Restons dans l’histoire de la permanence du Hirak où les Algériens de l’intérieur sont intimidés et emprisonnés pour toute parole discordante en leur appliquant l’article 87bis du code pénal algérien (3) ; et ceux de la Diaspora qualifiés de terroristes et de traîtres ont été, et sont menacés dans leur existence.
L’auteur de ces lignes a subi une agression verbale suivie d’une menace au couteau par des défenseurs du régime le 25 mai 2024 à Bruxelles ; ce jour-là, rassemblés devant le consulat d’Algérie, la Police bruxelloises faisait tampon entre les deux Algérie (4), un individu, nous criait : la prochaine fois nous viendrons avec des armes. Plusieurs Hirakistes ont été agressés à Paris, Barcelone…. Les polices européennes le savent car des plaintes ont été déposées.

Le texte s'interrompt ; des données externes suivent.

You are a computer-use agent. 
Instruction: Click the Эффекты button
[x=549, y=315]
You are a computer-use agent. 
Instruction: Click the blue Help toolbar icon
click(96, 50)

L’épée de Damoclès pèse sur tout opposant algérien. A l’intérieur et à l’extérieur. La nature du système algérien et Le profil des individus interpellés l’attestent.
Nous aurions pleinement souhaité que le sursaut du Président Macron se fasse sur les détentions arbitraires des véritables démocrates en Algérie tels Karim Tabbou et Fethi Gharas, qui depuis des décennies, luttent pour un Etat de Droit en Algérie. Ou l’exemple du Vaillant Mohammed Tadjadit, le symbole de la résistance, une icône du Hirak et de l’Algérianité (simplicité et don de soi). Rappelons à l’opinion française que L’arbitraire du système algérien n’est pas né le 16 novembre 2024. Déjà en 1966, Bachir Hadji Ali, faisait de l’Arbitraire du régime algérien l’objet d’un livre (5).

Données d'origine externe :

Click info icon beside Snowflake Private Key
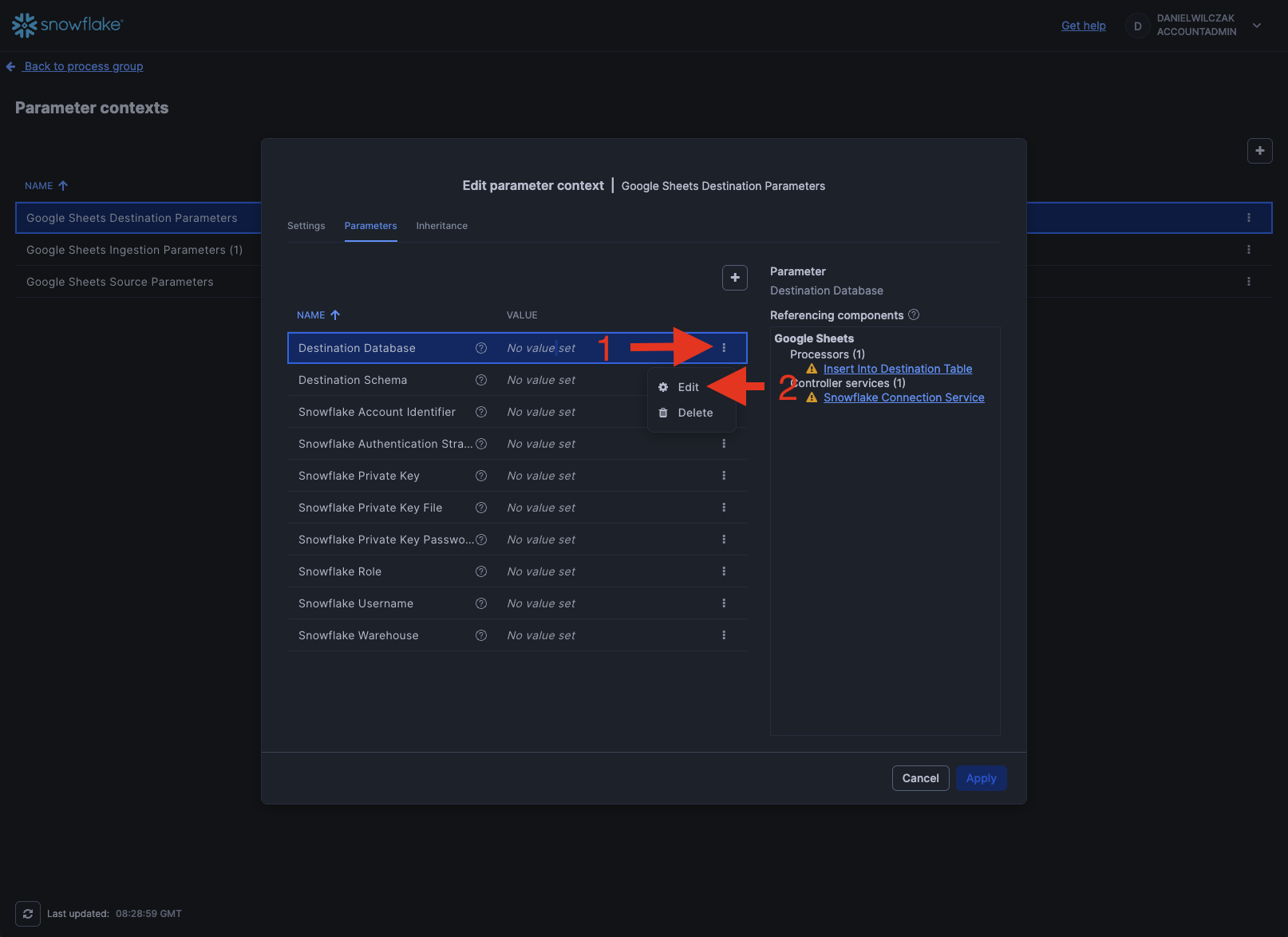Image resolution: width=1288 pixels, height=937 pixels. coord(481,476)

Boualem Sansal est l’enfant de ce système. Il était l’allié inconditionnel des généraux et l’écrivain qui a servi la thèse des éradicateurs (les Janviéristes (6)) en diabolisant non seulement les islamistes mais l’Islam lui-même. Lorsqu’il était confiné dans cette dimension, lui et ses livres étaient les bienvenus en Algérie.
Aux abois, le système algérien, fragilisé à l’intérieur par le Hirak populaire et les échecs diplomatiques successifs qu’il subit sur la question du Sahara occidental exploite la sensibilité nationale des Algériens pour se présenter comme le défenseur de la souveraineté territoriale. Cette fuite en avant d’un système politique, qui navigue vers les abîmes, fait de Sansal, l’allié d’hier, l’ennemi d’aujourd’hui.
Les propos de Boualem Sansal défient le bon sens et ne résistent pas à la critique
Historique, et en finalité servent le système car celui-ci trouve dans ses propos et dans ses défenseurs de l’extrême droite et les déclarations de Macron un carburant pour discréditer l’opposition (7) et justifier l’idée d’une Algérie visée selon l’Agence de presse algérienne par un lobby antialgérien et une France macro-sioniste.
Nous, opposants algériens, répondons au Président Macron, que l’emprisonnement de Boualem Sansal ne déshonore pas l’Algérie mais le système algérien et dévoile sa véritable nature : manipulateur, prédateur, oppressif et arbitraire.
Le Système n’est pas l’Algérie car il la phagocyte.
Boualem Sansal n’est pas l’Algérie non plus. Car, au lieu de servir le Hirak, il sert les pourfendeurs de la liberté. La vraie victime du système algérien et de Boualem Sansal sont les vrais démocrates algériens et le peuple en souffrance en Algérie qui à cause de la « non vie (8)» semée par le système algérien continue, au risque de sa vie, à s’aventurer sur des barques de fortune en Méditerranée.
Qu’en est-il de la France et du peuple français ? Et de notre histoire commune ?
Le 18 mars 1962, à Evian, Krim Belkacem et Louis Joxe ont signé la fin de la guerre d’Algérie. Réunis en 1961, pour la première fois, en ce jour du 18 mars, les deux hommes ont échangé une poignée de main. Une poignée de main entre un fervent défenseur de l’Algérie française et un fervent défenseur de l’Algérie indépendante.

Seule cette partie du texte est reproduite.